**YOUR INSTRUCTIONS**
Set down every line from the one with "900x528 pixels. Task: Select" to the end of the entries, both ends included, exactly as it reads and without pictures.

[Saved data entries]
******

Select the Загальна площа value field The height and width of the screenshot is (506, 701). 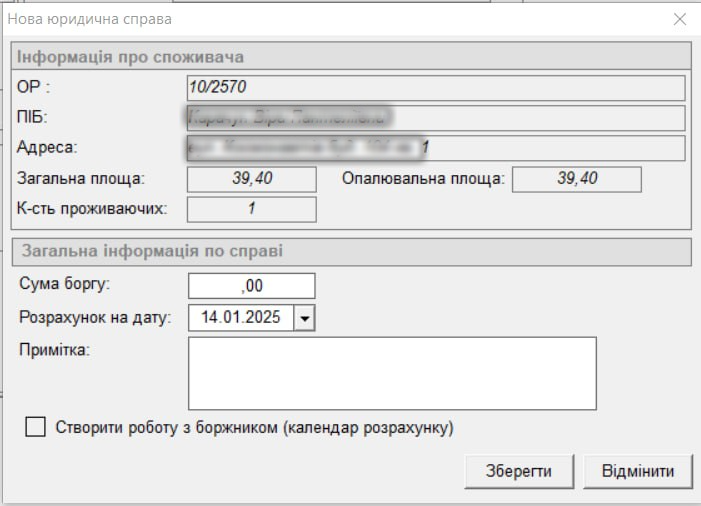coord(252,179)
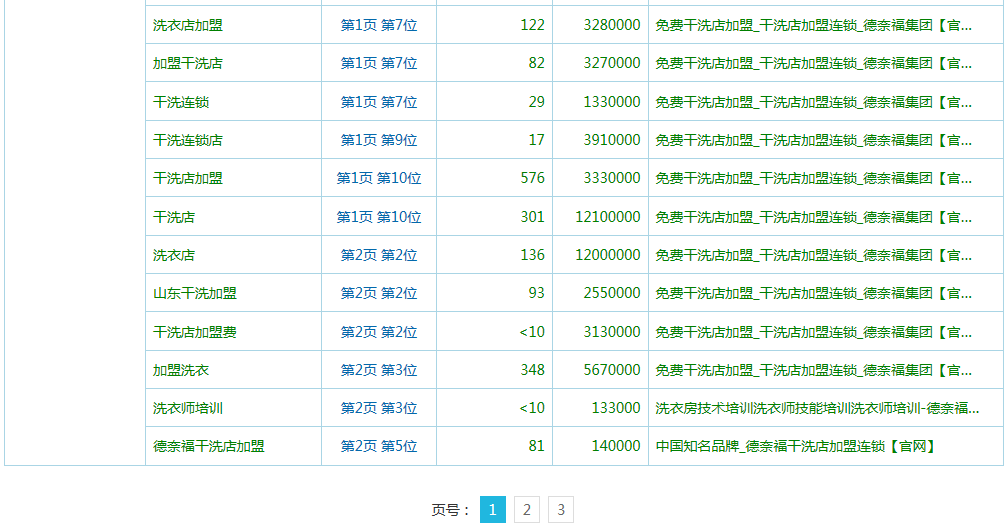The height and width of the screenshot is (528, 1008).
Task: Click the 干洗店加盟费 keyword link
Action: pos(195,332)
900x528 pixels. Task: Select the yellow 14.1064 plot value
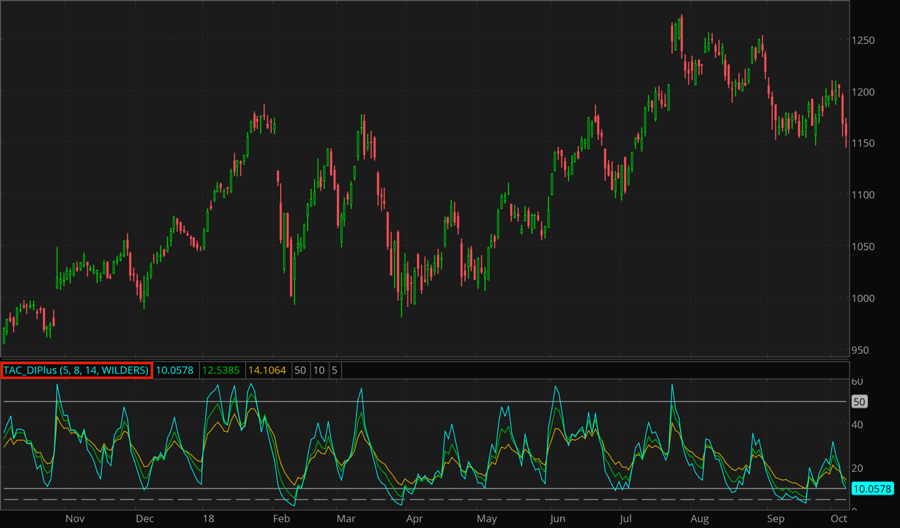click(x=265, y=370)
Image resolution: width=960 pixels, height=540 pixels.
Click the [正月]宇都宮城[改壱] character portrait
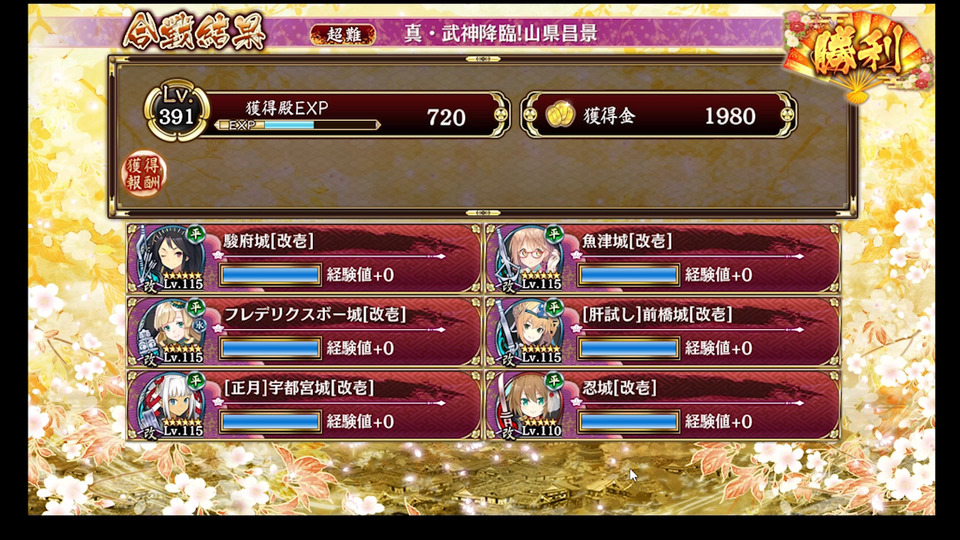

******

**PROBLEM SOLUTION**
900x528 pixels. Task: Select the yellow 14.1064 plot value
click(x=265, y=370)
Image resolution: width=960 pixels, height=540 pixels.
Click the [正月]宇都宮城[改壱] character portrait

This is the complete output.